テールヌヴァの溜まり場
原文のタイトルは
Au rendez-vous des Terre-Neuvas、
発音通りのカタカナ表記すると
「オ・ランデヴー・デ・テール=ヌヴァ」
各単語の意味と発音:
- Au [オ] — 〜へ/〜で
- rendez-vous [ランデヴー] — 待ち合わせ場所、集合場所
- des [デ] — 〜の(複数)
- Terre-Neuvas [テール=ヌヴァ] — ニューファンドランド漁師たち
意訳すると:
「ニューファンドランド漁師たちの集合場所」
あるいは「テール=ヌヴァ漁師の集まる店」といったニュアンスです。
出版される翻訳本も、この意訳されたタイトルがついています。
フランス語の”terre-neuve”、これは|英語の “Newfoundland” とまったく同じ意味です。
- New = Neuve(新しい)
- found = 発見された
- land = Terre(土地)
フランス語では|カナダ東岸の|この島を Terre-Neuve(テール=ヌヴ)と呼びます。
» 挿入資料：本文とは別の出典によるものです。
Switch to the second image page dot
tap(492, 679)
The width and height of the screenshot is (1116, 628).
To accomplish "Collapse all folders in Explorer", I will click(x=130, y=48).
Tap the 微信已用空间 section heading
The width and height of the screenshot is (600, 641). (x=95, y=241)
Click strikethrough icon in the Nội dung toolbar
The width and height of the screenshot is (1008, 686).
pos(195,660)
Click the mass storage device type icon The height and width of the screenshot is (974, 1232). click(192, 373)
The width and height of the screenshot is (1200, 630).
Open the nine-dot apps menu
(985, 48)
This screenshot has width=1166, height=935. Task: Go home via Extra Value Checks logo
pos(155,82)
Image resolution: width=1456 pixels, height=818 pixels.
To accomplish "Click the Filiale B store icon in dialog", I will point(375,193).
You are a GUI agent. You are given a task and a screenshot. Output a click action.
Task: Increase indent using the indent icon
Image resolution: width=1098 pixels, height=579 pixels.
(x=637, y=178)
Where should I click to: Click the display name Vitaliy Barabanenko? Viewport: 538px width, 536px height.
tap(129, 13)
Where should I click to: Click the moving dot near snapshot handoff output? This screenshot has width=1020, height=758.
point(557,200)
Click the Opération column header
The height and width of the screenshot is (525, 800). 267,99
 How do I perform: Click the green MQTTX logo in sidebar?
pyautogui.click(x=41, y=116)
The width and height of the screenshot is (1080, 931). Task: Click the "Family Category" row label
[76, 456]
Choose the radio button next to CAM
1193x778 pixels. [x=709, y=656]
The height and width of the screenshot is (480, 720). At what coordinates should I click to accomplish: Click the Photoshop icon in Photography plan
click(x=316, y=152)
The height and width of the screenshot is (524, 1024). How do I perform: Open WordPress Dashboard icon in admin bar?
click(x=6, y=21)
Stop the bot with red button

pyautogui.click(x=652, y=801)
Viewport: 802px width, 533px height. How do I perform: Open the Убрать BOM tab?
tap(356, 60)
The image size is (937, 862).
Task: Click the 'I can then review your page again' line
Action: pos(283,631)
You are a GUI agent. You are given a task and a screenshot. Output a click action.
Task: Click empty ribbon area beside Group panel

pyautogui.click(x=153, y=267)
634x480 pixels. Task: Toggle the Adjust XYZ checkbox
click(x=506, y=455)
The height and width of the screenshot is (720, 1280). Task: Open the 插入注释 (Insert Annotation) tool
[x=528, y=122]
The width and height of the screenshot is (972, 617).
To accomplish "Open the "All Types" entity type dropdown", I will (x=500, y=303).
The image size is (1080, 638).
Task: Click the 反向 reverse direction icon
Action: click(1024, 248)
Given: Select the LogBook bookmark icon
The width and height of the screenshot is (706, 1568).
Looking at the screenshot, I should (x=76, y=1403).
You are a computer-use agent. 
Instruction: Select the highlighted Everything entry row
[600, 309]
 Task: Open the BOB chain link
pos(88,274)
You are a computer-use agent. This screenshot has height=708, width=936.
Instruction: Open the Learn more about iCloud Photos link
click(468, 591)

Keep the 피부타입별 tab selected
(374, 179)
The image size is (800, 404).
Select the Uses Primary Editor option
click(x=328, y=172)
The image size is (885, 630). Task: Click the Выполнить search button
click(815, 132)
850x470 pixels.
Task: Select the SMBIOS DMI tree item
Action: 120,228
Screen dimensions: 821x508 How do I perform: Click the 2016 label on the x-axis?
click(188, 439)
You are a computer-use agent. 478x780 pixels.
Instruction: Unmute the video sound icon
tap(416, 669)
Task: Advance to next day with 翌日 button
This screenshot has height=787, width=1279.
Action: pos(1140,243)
Terre-Neuvas は|そこへ漁に行く漁師たちのことを指す俗称で「テール=ヌヴ漁師」という意味になります。
フェカン(Fécamp)は、ノルマンディーの港町で何世紀にもわたってニューファンドランド沖のタラ漁で栄えた街です。
だからこそ、この店名『テールヌヴァの溜まり場』が、その土地の文化を色濃く反映しています。
物語は、この店の目の前の埠頭で、3ヶ月の航海を終えたトロール漁船の船長の殺害事件が発生します。
そして、この船長は、殺される前に遺言書を書いていたことがわかります。
状況証拠から、自殺でないことは明白。
では、なぜ、船長は殺されたのか?
3ヶ月の航海中での船長の不思議な行動、いったい航海中に何があったのか?
これらの状況からメグレが徐々に真相に近づいていきます。